*** PROVIDED RECORDS ***

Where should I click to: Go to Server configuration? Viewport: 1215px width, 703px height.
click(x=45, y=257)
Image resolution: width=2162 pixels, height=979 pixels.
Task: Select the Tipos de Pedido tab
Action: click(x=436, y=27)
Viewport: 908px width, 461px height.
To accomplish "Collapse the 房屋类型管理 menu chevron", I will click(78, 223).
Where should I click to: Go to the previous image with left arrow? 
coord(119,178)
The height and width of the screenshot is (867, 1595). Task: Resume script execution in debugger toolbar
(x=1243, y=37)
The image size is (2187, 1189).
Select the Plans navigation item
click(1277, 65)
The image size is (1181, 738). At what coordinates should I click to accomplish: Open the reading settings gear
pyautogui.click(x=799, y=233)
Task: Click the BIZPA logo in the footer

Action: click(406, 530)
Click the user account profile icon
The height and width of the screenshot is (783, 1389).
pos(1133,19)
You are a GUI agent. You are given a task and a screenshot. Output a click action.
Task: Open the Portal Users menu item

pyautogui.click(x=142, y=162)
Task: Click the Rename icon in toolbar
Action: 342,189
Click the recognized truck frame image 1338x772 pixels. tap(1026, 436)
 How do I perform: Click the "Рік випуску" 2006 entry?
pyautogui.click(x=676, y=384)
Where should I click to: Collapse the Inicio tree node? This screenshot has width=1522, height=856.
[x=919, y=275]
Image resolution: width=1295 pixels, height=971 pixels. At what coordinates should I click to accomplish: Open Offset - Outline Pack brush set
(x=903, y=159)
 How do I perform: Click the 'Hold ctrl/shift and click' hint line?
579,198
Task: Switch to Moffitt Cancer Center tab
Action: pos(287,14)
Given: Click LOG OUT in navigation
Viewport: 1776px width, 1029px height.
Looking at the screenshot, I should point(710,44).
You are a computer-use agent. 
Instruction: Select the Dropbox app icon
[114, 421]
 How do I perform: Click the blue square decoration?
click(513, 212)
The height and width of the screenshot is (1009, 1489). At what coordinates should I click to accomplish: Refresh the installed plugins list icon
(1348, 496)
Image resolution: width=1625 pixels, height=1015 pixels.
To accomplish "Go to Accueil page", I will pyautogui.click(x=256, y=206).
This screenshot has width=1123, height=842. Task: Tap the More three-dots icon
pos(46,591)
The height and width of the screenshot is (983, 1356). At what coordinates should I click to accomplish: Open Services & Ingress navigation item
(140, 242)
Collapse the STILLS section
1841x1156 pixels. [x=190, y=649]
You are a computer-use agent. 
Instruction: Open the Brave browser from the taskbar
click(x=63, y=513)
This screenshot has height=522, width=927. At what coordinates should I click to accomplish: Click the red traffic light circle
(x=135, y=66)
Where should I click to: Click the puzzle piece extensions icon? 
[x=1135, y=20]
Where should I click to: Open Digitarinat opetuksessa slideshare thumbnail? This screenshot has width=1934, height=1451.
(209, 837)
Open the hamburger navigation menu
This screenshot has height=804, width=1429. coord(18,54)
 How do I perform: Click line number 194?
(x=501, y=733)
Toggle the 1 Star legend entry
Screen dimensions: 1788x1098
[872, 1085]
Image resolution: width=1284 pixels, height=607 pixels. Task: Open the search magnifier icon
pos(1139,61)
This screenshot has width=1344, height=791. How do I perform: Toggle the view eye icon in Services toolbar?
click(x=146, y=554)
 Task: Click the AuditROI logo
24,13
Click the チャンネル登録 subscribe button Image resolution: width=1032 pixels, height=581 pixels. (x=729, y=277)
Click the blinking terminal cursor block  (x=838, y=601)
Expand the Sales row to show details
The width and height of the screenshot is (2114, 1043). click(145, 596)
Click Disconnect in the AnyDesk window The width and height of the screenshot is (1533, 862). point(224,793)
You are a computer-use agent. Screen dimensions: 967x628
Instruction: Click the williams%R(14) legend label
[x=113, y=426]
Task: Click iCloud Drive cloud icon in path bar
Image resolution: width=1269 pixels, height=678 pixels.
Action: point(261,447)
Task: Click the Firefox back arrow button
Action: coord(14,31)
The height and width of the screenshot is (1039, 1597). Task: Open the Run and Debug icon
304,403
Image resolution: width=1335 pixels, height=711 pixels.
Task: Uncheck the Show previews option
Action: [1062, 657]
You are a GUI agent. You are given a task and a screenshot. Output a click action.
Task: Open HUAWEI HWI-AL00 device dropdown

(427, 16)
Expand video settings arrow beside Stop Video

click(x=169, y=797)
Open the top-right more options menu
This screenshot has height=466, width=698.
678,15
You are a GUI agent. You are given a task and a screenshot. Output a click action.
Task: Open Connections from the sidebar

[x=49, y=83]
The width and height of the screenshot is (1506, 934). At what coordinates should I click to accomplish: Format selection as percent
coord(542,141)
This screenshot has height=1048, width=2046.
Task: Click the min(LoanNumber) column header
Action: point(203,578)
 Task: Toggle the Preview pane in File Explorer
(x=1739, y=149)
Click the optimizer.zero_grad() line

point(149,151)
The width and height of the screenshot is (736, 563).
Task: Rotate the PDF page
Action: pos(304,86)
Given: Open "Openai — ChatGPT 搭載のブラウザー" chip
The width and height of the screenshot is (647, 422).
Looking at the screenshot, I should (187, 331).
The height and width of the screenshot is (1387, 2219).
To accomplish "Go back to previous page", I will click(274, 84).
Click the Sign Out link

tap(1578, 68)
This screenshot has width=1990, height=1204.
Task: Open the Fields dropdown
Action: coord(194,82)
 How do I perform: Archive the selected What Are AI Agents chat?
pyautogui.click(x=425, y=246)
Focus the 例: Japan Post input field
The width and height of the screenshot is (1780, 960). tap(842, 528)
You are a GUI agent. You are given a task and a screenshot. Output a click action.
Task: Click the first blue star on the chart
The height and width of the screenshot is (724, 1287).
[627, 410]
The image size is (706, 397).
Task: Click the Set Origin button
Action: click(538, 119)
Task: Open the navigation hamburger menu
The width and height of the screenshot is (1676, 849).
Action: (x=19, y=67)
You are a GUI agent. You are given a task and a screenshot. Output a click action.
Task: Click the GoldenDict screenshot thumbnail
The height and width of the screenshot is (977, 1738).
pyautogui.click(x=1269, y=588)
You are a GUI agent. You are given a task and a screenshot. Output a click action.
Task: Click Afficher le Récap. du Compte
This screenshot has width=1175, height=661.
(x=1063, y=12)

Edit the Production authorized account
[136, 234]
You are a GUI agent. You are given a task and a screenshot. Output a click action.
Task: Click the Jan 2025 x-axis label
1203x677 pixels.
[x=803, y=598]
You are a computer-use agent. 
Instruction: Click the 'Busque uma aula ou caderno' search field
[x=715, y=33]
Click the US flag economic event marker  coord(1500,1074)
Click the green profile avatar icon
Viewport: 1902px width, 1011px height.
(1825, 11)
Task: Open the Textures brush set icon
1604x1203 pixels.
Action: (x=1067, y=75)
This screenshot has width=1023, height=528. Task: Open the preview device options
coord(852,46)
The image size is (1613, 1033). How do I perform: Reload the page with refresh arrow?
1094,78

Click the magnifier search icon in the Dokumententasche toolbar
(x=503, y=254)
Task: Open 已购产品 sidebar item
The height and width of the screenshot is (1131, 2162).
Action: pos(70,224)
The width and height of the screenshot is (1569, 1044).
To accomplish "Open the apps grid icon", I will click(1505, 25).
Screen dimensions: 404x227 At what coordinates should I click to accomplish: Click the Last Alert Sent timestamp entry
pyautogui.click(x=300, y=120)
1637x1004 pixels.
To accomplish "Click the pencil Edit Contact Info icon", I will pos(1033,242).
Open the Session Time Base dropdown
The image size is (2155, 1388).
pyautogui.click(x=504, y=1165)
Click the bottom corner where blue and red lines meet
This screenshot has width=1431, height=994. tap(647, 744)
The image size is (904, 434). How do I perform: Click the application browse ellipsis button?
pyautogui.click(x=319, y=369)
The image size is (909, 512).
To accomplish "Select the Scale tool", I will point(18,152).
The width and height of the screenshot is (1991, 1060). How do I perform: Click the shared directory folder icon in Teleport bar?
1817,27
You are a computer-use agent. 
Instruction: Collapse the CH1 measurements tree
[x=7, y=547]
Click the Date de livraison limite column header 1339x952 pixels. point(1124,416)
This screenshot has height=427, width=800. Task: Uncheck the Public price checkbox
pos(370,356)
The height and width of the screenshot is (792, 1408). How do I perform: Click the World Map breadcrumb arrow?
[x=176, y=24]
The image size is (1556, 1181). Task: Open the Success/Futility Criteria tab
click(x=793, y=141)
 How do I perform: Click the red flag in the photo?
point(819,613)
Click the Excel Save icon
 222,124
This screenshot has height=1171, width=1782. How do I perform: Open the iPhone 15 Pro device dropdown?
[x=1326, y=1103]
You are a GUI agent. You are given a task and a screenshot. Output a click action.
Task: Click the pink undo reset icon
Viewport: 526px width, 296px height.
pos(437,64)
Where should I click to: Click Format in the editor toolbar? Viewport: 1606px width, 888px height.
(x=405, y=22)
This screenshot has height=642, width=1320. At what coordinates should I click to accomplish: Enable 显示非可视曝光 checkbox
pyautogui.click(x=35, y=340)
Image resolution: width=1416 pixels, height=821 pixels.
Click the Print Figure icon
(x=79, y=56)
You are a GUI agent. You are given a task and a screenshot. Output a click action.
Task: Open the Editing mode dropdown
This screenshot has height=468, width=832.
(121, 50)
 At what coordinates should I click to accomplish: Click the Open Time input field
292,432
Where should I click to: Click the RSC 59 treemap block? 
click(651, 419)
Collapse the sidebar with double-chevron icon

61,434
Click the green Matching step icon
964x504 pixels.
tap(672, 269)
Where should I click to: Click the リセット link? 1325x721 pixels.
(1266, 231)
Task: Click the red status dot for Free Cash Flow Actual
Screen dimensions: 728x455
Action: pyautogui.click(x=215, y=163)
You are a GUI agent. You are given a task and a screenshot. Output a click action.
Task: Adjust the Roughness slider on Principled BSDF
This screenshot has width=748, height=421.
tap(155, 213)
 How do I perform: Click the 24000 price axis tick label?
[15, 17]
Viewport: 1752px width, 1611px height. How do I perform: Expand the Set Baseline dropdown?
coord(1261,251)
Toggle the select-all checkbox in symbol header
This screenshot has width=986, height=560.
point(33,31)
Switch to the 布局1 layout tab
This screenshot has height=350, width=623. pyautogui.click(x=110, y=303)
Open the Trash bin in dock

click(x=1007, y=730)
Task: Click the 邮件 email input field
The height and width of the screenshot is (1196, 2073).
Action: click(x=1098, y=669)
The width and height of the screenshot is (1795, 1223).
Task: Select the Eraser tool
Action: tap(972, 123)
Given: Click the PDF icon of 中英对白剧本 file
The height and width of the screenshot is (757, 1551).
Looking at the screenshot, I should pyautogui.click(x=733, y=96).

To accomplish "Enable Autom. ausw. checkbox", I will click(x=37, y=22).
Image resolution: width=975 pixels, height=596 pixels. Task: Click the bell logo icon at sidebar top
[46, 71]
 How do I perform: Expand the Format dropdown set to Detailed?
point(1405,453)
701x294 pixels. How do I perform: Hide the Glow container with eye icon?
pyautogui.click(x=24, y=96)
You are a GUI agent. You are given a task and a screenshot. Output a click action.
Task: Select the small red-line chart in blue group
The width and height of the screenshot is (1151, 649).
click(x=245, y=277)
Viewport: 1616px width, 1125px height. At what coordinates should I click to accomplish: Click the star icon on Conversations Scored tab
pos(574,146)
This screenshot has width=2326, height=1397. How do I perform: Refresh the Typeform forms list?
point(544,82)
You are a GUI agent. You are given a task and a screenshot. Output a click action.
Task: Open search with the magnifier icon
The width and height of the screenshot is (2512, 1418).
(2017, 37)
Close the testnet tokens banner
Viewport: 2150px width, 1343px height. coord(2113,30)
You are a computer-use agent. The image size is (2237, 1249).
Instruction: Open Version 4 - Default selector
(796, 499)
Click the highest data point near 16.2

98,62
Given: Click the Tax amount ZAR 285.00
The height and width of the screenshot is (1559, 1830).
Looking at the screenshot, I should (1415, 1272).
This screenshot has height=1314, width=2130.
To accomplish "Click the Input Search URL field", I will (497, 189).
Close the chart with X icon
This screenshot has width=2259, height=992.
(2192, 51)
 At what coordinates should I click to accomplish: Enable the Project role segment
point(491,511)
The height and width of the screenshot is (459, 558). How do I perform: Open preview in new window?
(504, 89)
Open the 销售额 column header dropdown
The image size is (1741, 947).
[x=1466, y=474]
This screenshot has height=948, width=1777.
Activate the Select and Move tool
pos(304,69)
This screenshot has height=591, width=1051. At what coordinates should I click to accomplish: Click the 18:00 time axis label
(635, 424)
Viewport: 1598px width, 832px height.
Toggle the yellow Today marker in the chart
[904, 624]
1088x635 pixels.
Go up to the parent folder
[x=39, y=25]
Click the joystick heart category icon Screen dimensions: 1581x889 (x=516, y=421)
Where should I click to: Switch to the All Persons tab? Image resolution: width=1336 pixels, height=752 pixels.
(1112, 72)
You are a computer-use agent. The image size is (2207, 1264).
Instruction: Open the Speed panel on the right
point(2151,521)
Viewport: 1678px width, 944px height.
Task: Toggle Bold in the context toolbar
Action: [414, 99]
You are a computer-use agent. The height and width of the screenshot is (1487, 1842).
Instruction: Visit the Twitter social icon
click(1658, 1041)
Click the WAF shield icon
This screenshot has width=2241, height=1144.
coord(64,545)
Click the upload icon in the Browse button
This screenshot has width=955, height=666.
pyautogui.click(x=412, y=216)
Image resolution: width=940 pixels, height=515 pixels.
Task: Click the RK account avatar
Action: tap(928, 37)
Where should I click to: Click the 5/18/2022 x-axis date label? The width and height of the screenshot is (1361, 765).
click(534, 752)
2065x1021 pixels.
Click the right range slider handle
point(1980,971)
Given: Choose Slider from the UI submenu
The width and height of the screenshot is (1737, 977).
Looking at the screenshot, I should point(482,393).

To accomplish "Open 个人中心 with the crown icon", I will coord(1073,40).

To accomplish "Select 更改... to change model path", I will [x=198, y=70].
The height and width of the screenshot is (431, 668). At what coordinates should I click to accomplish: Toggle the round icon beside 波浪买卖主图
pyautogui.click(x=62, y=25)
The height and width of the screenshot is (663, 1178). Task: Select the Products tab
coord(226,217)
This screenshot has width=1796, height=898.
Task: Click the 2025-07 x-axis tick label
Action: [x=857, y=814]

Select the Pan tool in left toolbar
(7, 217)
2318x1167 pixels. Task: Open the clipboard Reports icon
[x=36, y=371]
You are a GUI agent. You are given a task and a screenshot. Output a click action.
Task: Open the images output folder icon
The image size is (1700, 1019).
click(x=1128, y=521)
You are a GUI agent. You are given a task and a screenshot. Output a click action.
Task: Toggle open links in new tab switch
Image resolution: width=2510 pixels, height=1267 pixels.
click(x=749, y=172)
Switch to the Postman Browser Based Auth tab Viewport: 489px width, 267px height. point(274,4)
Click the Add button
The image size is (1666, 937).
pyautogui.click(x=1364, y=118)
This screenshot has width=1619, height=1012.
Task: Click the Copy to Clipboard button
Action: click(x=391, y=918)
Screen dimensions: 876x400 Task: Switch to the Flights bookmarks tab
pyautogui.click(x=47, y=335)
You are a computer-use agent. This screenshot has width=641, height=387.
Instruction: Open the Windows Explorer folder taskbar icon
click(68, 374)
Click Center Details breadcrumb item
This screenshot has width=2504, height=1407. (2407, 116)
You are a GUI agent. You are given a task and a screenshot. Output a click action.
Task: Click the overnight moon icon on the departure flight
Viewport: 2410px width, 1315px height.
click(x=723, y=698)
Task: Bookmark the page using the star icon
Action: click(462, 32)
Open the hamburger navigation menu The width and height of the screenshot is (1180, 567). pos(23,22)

*** End of PROVIDED RECORDS ***

### AIM OF THE EXERCISE
Would you please copy exactly the part of the entries above that begins at the line containing "The image size is (1700, 1019)." and ends at the line containing "You are a computer-use agent. This", both lines included?

### TASK ANSWER
The image size is (1700, 1019).
click(x=1128, y=521)
You are a GUI agent. You are given a task and a screenshot. Output a click action.
Task: Toggle open links in new tab switch
Image resolution: width=2510 pixels, height=1267 pixels.
click(x=749, y=172)
Switch to the Postman Browser Based Auth tab Viewport: 489px width, 267px height. point(274,4)
Click the Add button
The image size is (1666, 937).
pyautogui.click(x=1364, y=118)
This screenshot has width=1619, height=1012.
Task: Click the Copy to Clipboard button
Action: click(x=391, y=918)
Screen dimensions: 876x400 Task: Switch to the Flights bookmarks tab
pyautogui.click(x=47, y=335)
You are a computer-use agent. This screenshot has width=641, height=387.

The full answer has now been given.